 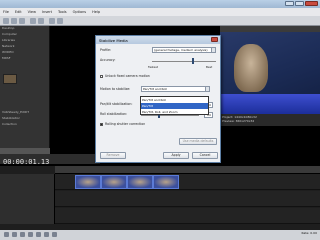 What do you see at coordinates (24, 59) in the screenshot?
I see `explorer-item: MDSF` at bounding box center [24, 59].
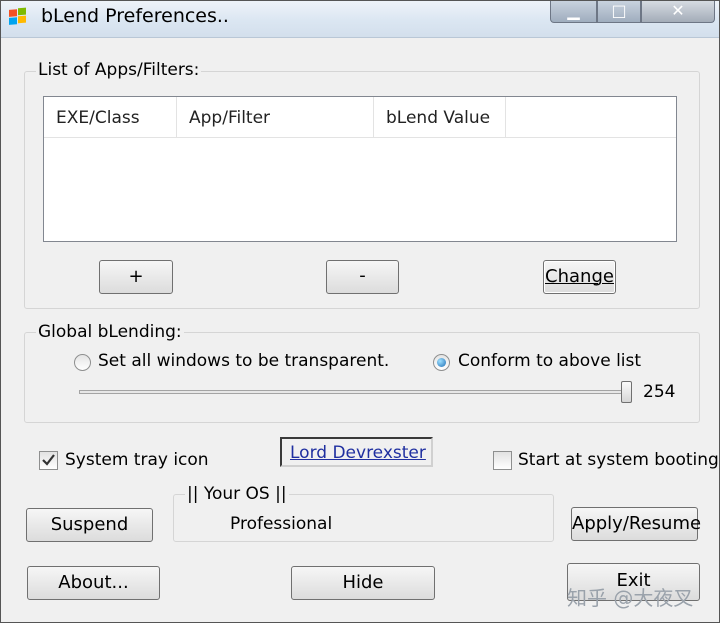 Image resolution: width=720 pixels, height=623 pixels. Describe the element at coordinates (362, 277) in the screenshot. I see `remove-button: -` at that location.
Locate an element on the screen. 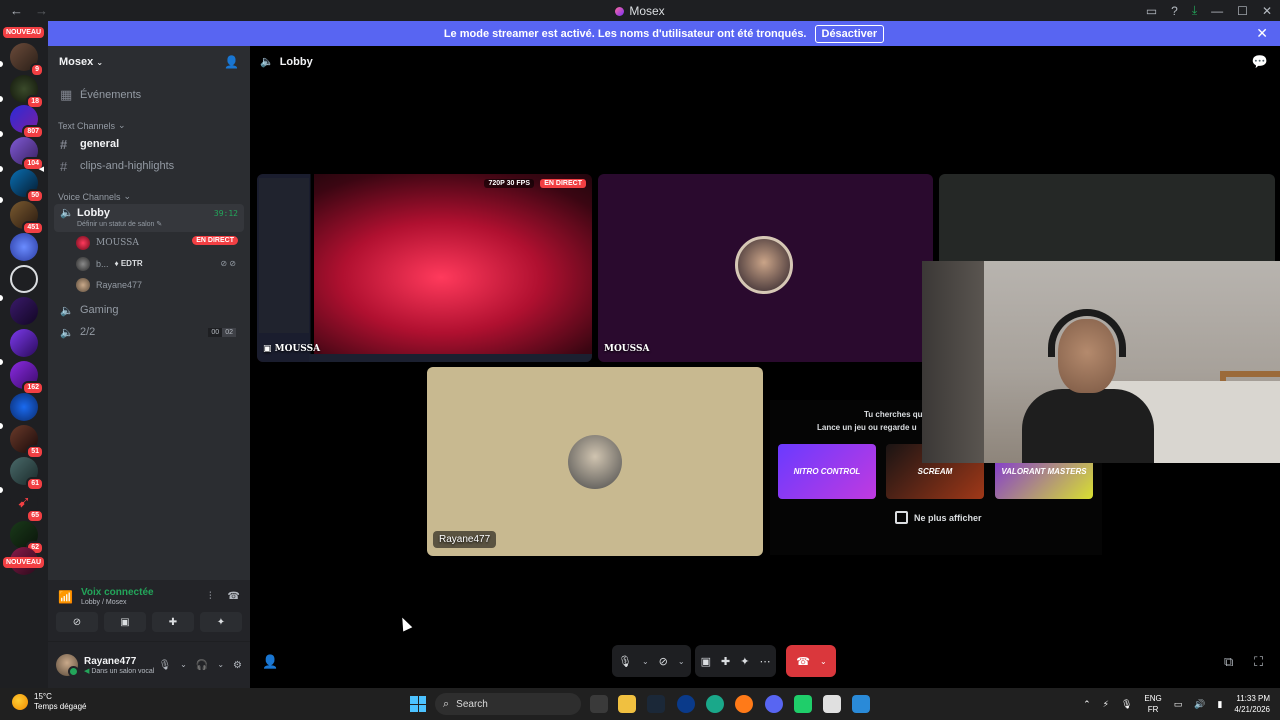 Image resolution: width=1280 pixels, height=720 pixels. chat-bubble-icon: 💬 is located at coordinates (1260, 62).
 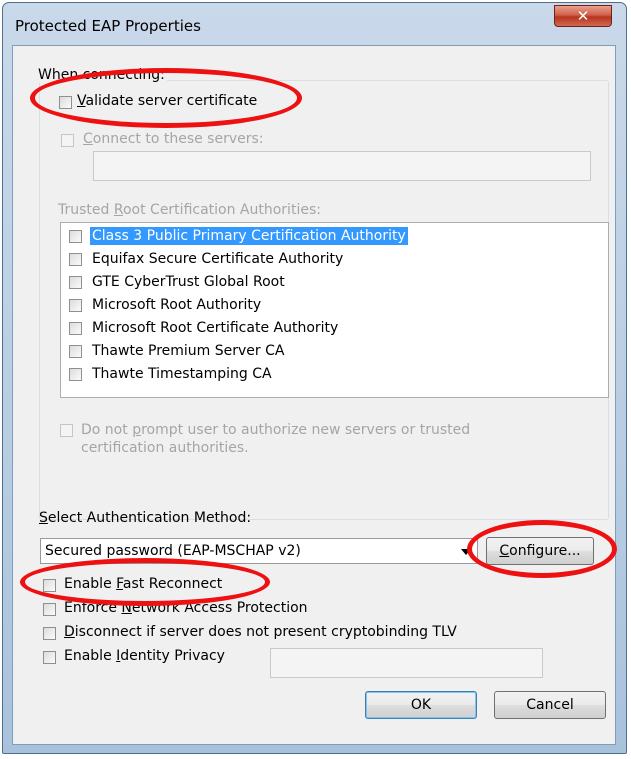 I want to click on nap-checkbox, so click(x=50, y=610).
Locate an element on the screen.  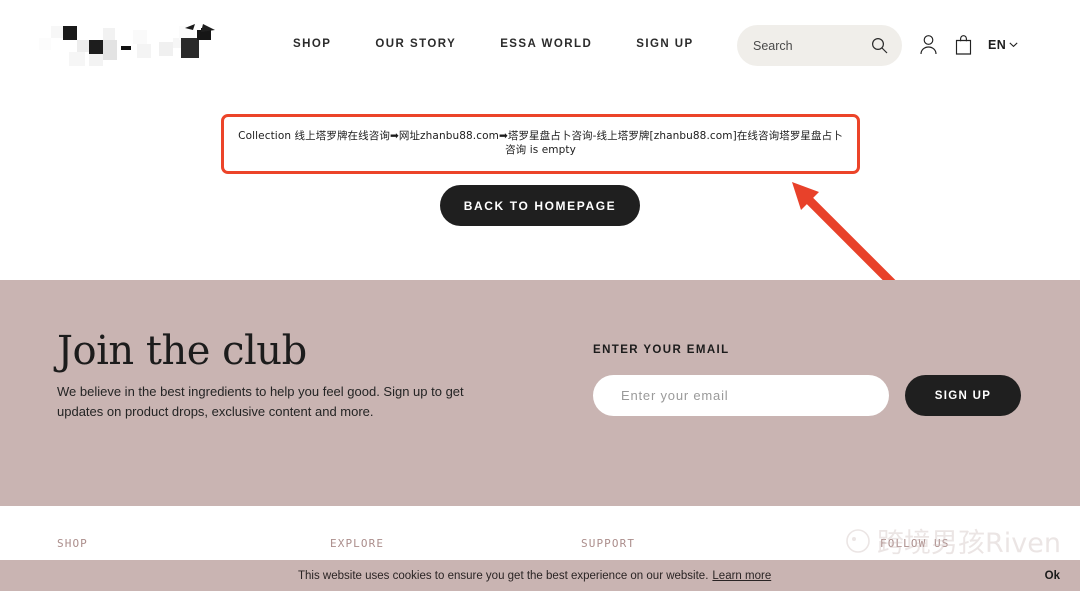
main-nav: SHOP OUR STORY ESSA WORLD SIGN UP is located at coordinates (494, 44).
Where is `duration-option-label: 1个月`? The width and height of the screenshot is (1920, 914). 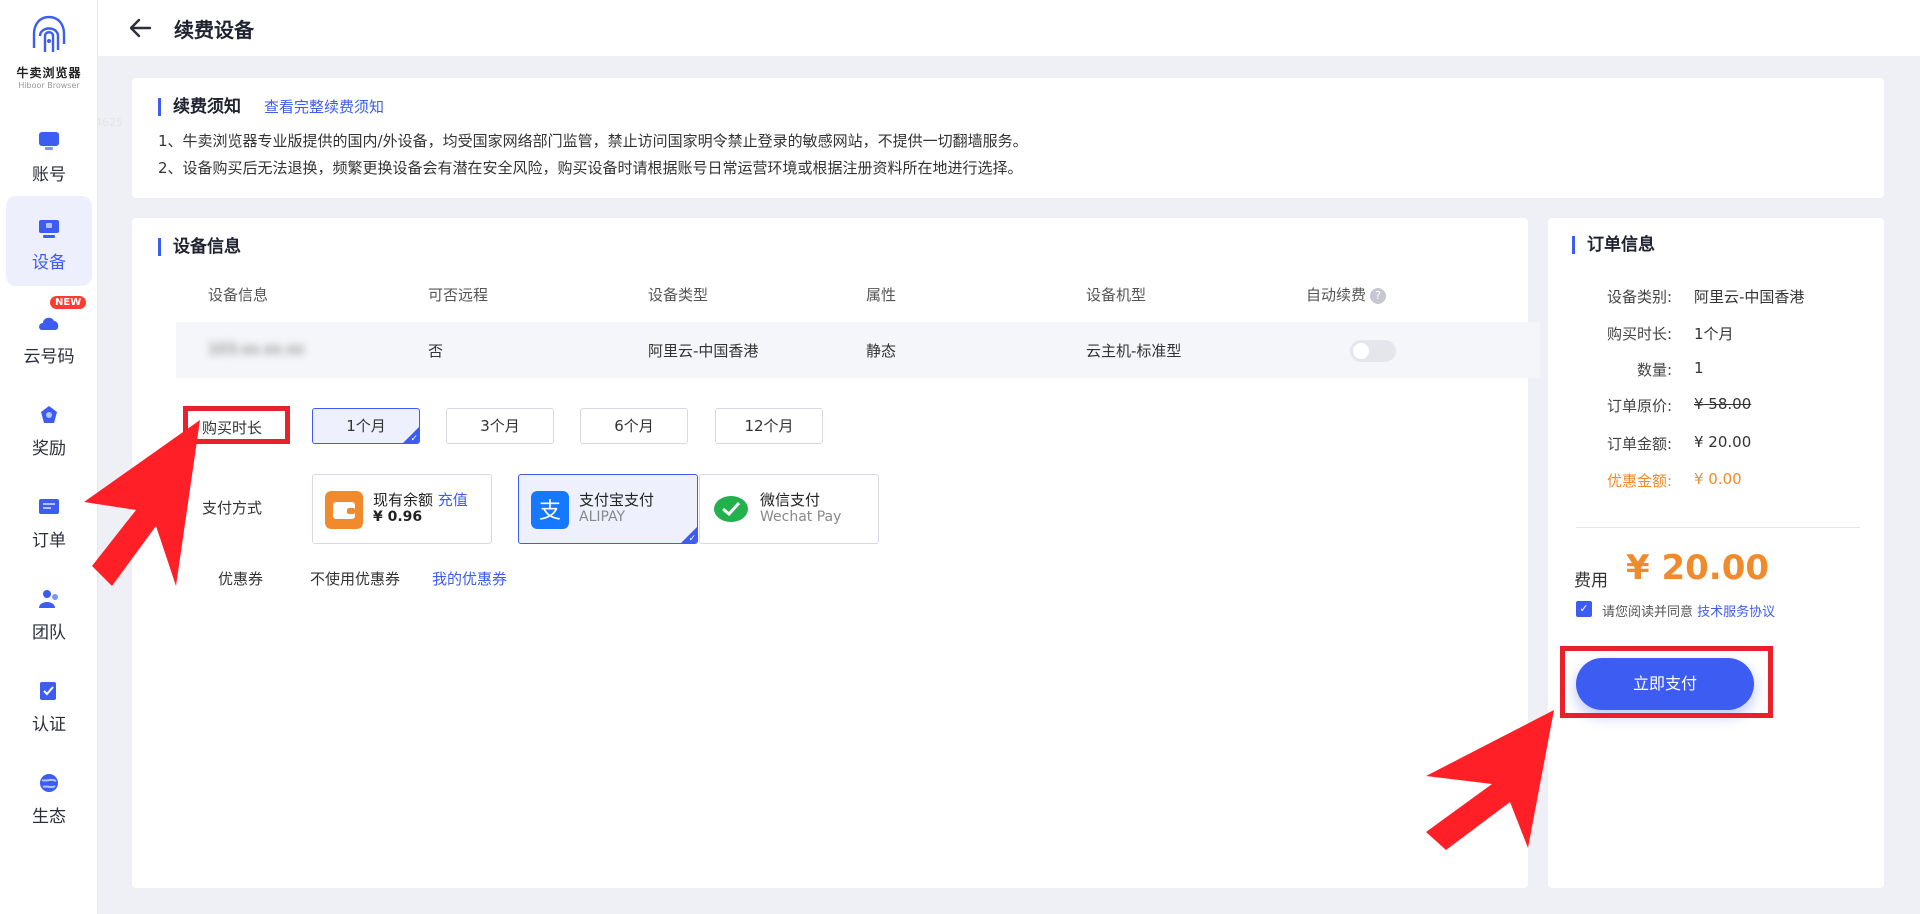
duration-option-label: 1个月 is located at coordinates (366, 426).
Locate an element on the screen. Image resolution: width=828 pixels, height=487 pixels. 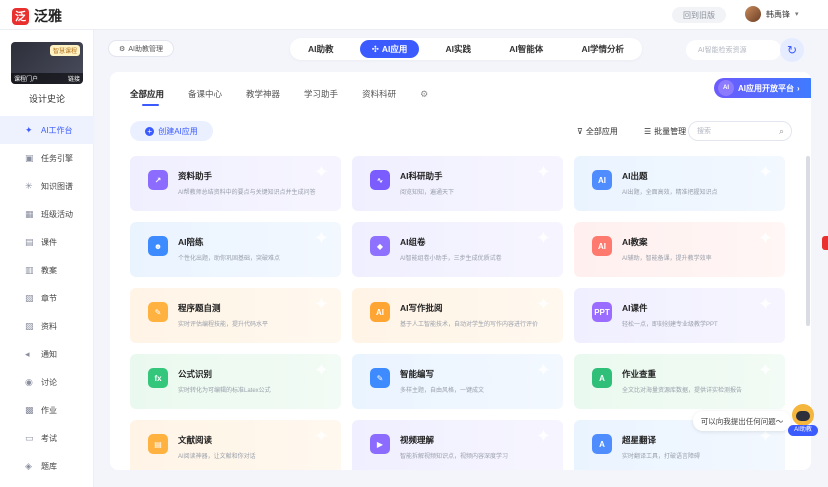
search-icon: ⌕ is located at coordinates (782, 132).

PROBLEM: Set down the listing word for word, beginning at the line that contains "Locate an element on the screen. Image" and stopping at the end of the listing. Leave the pictures out.

OUTPUT OF THE EXERCISE:
Locate an element on the screen. Image resolution: width=828 pixels, height=487 pixels. 
search-icon: ⌕ is located at coordinates (782, 132).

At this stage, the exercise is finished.